• **EXERCISE DATA**
•••

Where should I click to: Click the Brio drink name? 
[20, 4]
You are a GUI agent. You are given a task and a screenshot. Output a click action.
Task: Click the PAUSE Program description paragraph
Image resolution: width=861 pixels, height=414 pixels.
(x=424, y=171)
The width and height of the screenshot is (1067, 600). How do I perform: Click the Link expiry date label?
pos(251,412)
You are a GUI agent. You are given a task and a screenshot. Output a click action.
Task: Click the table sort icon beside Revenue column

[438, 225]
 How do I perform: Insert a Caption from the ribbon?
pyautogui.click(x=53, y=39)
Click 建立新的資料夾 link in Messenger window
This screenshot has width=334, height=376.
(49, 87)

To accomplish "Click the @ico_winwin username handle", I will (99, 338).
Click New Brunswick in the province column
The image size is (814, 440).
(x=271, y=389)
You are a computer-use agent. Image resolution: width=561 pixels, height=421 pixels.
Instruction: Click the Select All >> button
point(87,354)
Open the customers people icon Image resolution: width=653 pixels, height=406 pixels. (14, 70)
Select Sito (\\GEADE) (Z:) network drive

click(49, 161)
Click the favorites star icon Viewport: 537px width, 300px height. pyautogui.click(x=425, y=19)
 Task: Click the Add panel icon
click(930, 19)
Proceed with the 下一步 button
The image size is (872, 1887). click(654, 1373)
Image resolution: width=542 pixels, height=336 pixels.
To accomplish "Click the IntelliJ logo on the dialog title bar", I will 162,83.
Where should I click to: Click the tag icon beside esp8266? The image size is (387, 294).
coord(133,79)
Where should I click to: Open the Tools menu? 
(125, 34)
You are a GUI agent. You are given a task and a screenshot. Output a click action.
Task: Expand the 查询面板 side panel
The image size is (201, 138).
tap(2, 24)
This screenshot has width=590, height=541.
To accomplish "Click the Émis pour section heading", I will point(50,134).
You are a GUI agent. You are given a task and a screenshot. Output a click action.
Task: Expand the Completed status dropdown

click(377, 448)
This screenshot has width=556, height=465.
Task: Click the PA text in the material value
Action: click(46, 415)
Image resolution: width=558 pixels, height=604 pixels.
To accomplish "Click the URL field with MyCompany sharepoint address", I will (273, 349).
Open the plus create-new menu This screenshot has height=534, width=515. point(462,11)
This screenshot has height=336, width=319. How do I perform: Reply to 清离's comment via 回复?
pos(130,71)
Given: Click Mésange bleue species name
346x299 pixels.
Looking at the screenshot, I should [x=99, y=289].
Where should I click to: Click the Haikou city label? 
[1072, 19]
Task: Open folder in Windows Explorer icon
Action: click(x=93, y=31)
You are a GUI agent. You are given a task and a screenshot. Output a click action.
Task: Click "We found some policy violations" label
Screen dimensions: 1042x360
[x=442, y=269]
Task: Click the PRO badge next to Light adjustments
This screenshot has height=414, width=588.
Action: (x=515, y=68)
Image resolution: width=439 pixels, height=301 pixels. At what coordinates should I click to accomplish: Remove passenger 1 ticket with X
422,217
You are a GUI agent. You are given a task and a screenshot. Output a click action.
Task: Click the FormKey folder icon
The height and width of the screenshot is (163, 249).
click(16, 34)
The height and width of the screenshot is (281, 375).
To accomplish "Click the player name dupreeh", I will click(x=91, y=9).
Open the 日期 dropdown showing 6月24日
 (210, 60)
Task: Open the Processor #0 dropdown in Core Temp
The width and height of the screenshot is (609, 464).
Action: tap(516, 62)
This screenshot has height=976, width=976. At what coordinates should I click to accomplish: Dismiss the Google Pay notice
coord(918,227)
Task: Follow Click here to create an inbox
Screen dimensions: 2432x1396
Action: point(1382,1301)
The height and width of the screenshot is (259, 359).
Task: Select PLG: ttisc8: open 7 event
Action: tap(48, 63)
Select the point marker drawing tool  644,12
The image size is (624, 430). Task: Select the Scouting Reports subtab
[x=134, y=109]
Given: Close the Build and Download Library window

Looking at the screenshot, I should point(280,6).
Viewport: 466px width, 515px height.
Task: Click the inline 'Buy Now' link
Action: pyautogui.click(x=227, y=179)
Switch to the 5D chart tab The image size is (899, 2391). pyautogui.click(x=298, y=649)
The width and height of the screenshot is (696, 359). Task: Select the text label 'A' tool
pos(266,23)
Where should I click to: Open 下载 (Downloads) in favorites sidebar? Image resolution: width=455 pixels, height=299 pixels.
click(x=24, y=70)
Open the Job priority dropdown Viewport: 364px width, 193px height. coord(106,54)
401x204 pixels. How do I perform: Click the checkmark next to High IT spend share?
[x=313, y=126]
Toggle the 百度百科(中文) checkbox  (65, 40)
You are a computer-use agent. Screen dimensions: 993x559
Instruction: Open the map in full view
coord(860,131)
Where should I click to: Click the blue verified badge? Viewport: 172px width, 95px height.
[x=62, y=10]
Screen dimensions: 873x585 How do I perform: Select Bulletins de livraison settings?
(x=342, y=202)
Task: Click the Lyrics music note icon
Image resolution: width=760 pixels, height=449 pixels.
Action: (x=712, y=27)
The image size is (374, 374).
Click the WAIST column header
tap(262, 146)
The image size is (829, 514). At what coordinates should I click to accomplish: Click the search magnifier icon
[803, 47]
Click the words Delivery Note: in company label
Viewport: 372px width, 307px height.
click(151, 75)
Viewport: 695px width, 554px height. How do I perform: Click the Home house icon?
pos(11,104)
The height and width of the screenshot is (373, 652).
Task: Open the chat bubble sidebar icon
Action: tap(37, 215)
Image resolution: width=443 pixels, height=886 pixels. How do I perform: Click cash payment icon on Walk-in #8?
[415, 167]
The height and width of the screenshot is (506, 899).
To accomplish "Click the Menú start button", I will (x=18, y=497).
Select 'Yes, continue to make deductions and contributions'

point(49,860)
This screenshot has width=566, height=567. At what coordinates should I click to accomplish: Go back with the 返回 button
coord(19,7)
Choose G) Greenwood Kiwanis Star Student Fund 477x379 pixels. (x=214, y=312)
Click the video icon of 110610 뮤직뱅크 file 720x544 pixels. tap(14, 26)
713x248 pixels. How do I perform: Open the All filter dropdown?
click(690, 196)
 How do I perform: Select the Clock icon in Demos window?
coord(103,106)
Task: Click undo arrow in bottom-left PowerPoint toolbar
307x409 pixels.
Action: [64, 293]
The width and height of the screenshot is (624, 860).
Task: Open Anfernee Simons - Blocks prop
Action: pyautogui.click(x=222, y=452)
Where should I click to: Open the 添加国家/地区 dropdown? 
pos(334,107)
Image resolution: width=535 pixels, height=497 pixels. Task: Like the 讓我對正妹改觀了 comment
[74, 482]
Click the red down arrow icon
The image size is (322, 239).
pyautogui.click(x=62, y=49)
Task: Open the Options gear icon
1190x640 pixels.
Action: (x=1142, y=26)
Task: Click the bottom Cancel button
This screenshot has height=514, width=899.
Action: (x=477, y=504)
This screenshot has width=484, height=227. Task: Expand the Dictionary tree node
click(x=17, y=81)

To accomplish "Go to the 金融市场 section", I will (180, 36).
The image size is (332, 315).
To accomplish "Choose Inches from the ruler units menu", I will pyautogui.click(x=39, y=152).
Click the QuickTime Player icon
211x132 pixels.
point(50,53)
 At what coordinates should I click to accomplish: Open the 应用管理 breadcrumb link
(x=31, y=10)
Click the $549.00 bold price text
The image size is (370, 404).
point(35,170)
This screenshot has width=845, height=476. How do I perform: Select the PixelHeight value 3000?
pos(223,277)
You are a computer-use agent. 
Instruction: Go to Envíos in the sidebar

•••

• **TASK**
From the data above, say how many lines include "bottom", and write nothing but the number.

• **PROBLEM SOLUTION**
2